(RECORDS SHOWN begins)

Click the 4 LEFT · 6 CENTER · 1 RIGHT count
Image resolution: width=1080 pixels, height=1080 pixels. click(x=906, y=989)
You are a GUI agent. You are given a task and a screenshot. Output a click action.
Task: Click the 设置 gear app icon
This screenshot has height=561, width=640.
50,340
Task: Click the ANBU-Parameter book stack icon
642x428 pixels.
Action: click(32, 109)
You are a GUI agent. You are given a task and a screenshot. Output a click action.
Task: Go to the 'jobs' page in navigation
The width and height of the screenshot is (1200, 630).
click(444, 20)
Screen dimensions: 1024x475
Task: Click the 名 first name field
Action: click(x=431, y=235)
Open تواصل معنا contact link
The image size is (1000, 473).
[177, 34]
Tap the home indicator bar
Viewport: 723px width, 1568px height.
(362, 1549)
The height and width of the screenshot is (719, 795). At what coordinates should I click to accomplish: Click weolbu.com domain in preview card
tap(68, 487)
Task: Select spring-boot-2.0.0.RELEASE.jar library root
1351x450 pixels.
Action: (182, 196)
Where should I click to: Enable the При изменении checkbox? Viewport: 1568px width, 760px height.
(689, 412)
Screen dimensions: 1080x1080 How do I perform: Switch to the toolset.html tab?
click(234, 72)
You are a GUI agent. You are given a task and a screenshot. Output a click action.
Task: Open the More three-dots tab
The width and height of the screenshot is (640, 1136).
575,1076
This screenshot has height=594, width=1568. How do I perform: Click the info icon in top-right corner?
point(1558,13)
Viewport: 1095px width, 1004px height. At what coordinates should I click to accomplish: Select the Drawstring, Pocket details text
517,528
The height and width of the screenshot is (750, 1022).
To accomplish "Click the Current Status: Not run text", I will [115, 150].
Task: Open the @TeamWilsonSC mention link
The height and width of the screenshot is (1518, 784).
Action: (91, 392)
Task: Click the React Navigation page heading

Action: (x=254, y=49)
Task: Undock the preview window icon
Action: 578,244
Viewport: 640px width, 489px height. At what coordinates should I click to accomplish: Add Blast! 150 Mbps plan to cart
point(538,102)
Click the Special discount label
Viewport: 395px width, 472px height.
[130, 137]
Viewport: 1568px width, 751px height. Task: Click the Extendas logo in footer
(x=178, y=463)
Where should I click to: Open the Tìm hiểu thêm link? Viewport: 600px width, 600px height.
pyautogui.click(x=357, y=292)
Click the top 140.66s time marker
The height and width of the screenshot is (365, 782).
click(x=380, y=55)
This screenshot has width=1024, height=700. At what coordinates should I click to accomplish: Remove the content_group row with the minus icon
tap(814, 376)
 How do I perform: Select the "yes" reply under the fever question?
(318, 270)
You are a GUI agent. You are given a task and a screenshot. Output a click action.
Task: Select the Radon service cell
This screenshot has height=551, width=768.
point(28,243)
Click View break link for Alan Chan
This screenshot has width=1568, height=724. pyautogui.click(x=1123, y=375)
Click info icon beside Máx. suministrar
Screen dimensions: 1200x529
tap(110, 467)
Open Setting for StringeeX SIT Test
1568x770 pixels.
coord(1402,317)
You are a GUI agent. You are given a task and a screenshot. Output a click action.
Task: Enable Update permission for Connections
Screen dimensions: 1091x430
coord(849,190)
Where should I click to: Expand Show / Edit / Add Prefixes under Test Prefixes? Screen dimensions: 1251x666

(RECORDS SHOWN ends)

■ AIM OF THE TASK
Output all of the data exactly.

■ SOLUTION FOR THIS PROBLEM
Click the 4 LEFT · 6 CENTER · 1 RIGHT count
Image resolution: width=1080 pixels, height=1080 pixels. click(x=906, y=989)
You are a GUI agent. You are given a task and a screenshot. Output a click action.
Task: Click the 设置 gear app icon
This screenshot has height=561, width=640.
50,340
Task: Click the ANBU-Parameter book stack icon
642x428 pixels.
Action: click(32, 109)
You are a GUI agent. You are given a task and a screenshot. Output a click action.
Task: Go to the 'jobs' page in navigation
The width and height of the screenshot is (1200, 630).
click(444, 20)
Screen dimensions: 1024x475
Task: Click the 名 first name field
Action: click(x=431, y=235)
Open تواصل معنا contact link
The image size is (1000, 473).
[177, 34]
Tap the home indicator bar
Viewport: 723px width, 1568px height.
(362, 1549)
The height and width of the screenshot is (719, 795). At what coordinates should I click to accomplish: Click weolbu.com domain in preview card
tap(68, 487)
Task: Select spring-boot-2.0.0.RELEASE.jar library root
1351x450 pixels.
Action: (182, 196)
Where should I click to: Enable the При изменении checkbox? Viewport: 1568px width, 760px height.
(689, 412)
Screen dimensions: 1080x1080 How do I perform: Switch to the toolset.html tab?
click(234, 72)
You are a GUI agent. You are given a task and a screenshot. Output a click action.
Task: Open the More three-dots tab
The width and height of the screenshot is (640, 1136).
575,1076
This screenshot has height=594, width=1568. How do I perform: Click the info icon in top-right corner?
point(1558,13)
Viewport: 1095px width, 1004px height. At what coordinates should I click to accomplish: Select the Drawstring, Pocket details text
517,528
The height and width of the screenshot is (750, 1022).
To accomplish "Click the Current Status: Not run text", I will [115, 150].
Task: Open the @TeamWilsonSC mention link
The height and width of the screenshot is (1518, 784).
Action: (91, 392)
Task: Click the React Navigation page heading

Action: (x=254, y=49)
Task: Undock the preview window icon
Action: 578,244
Viewport: 640px width, 489px height. At what coordinates should I click to accomplish: Add Blast! 150 Mbps plan to cart
point(538,102)
Click the Special discount label
Viewport: 395px width, 472px height.
[130, 137]
Viewport: 1568px width, 751px height. Task: Click the Extendas logo in footer
(x=178, y=463)
Where should I click to: Open the Tìm hiểu thêm link? Viewport: 600px width, 600px height.
pyautogui.click(x=357, y=292)
Click the top 140.66s time marker
The height and width of the screenshot is (365, 782).
click(x=380, y=55)
This screenshot has width=1024, height=700. At what coordinates should I click to accomplish: Remove the content_group row with the minus icon
tap(814, 376)
 How do I perform: Select the "yes" reply under the fever question?
(318, 270)
You are a GUI agent. You are given a task and a screenshot. Output a click action.
Task: Select the Radon service cell
This screenshot has height=551, width=768.
point(28,243)
Click View break link for Alan Chan
This screenshot has width=1568, height=724. pyautogui.click(x=1123, y=375)
Click info icon beside Máx. suministrar
Screen dimensions: 1200x529
tap(110, 467)
Open Setting for StringeeX SIT Test
1568x770 pixels.
coord(1402,317)
You are a GUI agent. You are given a task and a screenshot. Output a click action.
Task: Enable Update permission for Connections
Screen dimensions: 1091x430
coord(849,190)
Where should I click to: Expand Show / Edit / Add Prefixes under Test Prefixes? Screen dimensions: 1251x666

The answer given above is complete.